Return the lines of the data below, from the one containing "Task: Maximize the PowerShell window" through the very last, exactly and with both ends included; no pictures.
Dataset extract below:
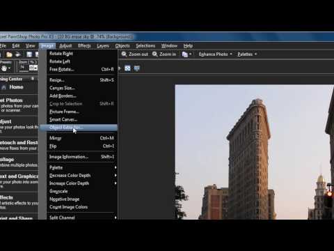Click the Zoom in magnifier icon

tap(154, 54)
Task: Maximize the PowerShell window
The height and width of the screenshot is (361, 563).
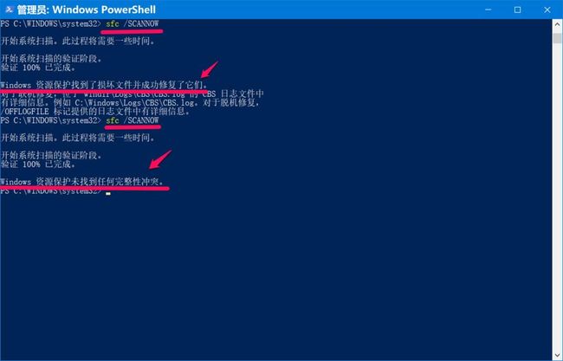Action: click(517, 10)
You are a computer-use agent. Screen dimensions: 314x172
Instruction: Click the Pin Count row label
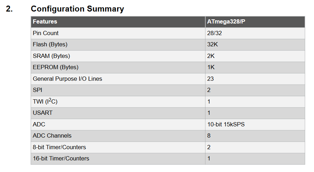[x=46, y=33]
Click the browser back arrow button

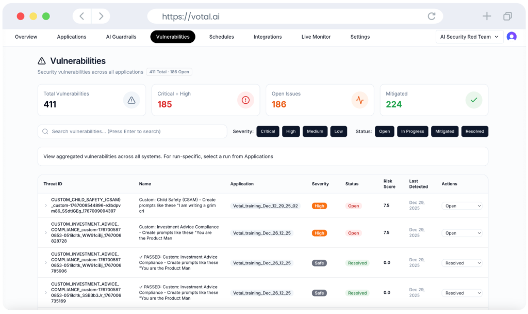point(81,16)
End of Dataset extract.
- Solution for this task
Task: Maximize the PowerShell window
The height and width of the screenshot is (361, 563).
Action: click(517, 10)
You are a computer-use agent. Screen dimensions: 314x172
Instruction: Click the Pin Count row label
[x=46, y=33]
Click the browser back arrow button

point(81,16)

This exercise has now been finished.